* _WORK ORDER_
From the line that contains "Click the first" to the last line of the data, every line is to be transcribed exactly; no other line is to be included.
MATERIAL FOR THIS TASK START
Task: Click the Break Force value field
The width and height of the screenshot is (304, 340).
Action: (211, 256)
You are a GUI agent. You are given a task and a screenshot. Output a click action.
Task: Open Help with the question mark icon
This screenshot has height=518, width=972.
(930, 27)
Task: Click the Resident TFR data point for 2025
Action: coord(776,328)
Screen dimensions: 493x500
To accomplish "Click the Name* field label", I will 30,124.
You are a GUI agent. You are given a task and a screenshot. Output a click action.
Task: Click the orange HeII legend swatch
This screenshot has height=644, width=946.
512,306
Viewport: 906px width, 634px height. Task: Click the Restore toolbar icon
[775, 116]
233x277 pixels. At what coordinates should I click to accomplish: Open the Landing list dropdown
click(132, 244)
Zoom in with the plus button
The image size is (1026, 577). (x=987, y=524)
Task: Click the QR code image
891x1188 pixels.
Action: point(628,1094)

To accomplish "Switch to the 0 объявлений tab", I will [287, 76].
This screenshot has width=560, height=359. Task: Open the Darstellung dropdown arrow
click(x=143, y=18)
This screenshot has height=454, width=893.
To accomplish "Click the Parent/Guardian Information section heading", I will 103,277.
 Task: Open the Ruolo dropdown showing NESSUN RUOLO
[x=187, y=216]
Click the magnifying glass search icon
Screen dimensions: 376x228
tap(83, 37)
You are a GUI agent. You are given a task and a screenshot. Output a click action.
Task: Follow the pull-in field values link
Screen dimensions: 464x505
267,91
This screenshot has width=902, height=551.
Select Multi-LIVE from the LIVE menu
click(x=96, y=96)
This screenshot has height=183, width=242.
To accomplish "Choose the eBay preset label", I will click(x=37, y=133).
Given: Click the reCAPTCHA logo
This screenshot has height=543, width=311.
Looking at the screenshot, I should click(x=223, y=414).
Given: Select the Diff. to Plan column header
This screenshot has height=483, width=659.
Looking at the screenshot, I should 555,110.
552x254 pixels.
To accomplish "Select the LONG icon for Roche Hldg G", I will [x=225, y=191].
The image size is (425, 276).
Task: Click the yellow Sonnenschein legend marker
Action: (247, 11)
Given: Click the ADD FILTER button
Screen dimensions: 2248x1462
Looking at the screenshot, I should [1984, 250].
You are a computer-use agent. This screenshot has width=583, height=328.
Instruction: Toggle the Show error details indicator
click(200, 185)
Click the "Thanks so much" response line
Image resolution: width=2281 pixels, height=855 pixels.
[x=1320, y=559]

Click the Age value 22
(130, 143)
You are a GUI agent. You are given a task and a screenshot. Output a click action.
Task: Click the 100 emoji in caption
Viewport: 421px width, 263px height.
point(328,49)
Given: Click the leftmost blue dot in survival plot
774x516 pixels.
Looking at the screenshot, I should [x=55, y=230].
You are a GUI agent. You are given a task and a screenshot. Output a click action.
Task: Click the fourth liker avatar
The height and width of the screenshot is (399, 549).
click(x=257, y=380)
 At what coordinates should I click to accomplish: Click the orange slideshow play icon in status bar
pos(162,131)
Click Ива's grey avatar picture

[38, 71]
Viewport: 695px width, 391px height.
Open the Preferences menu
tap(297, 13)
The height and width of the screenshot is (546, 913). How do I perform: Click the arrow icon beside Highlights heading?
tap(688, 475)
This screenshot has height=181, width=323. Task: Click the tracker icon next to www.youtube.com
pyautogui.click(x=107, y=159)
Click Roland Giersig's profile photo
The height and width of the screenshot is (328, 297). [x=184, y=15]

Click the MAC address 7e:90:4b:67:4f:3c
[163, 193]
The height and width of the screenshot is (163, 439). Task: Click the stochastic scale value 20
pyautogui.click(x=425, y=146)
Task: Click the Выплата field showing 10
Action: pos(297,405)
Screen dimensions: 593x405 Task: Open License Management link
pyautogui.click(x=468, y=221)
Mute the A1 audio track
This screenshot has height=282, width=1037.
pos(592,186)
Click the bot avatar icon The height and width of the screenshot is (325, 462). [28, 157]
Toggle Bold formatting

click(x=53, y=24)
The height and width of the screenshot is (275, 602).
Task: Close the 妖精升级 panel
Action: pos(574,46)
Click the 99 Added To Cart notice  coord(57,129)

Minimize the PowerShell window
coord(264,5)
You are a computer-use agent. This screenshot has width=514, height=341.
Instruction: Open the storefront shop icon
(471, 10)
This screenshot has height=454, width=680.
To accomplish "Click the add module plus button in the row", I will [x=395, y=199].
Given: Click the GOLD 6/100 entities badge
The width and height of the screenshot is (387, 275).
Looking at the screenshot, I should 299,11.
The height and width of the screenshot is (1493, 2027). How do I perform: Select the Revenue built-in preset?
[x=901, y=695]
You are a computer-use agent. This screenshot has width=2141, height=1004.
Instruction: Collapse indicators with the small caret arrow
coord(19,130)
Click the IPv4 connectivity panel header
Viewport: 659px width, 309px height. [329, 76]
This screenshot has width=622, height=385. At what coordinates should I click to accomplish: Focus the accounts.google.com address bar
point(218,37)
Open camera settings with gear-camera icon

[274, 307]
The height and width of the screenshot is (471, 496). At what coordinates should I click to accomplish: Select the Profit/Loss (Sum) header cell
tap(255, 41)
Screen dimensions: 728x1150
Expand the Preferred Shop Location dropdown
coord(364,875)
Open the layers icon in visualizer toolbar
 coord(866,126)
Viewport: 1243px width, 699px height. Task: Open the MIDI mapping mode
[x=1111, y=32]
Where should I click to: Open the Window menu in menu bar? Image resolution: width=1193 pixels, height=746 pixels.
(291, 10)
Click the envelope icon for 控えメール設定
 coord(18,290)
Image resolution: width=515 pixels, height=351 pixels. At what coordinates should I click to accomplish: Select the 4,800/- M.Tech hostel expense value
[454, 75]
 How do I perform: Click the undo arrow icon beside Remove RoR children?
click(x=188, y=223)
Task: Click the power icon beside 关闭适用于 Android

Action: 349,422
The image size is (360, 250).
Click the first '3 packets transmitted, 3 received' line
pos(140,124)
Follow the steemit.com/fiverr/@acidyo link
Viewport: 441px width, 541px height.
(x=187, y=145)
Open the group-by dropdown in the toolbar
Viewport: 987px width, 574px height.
MATERIAL FOR THIS TASK END
* _SOLUTION FOR THIS EXERCISE_
Click the first '3 packets transmitted, 3 received' line
pos(140,124)
Follow the steemit.com/fiverr/@acidyo link
Viewport: 441px width, 541px height.
(x=187, y=145)
Open the group-by dropdown in the toolbar
Viewport: 987px width, 574px height.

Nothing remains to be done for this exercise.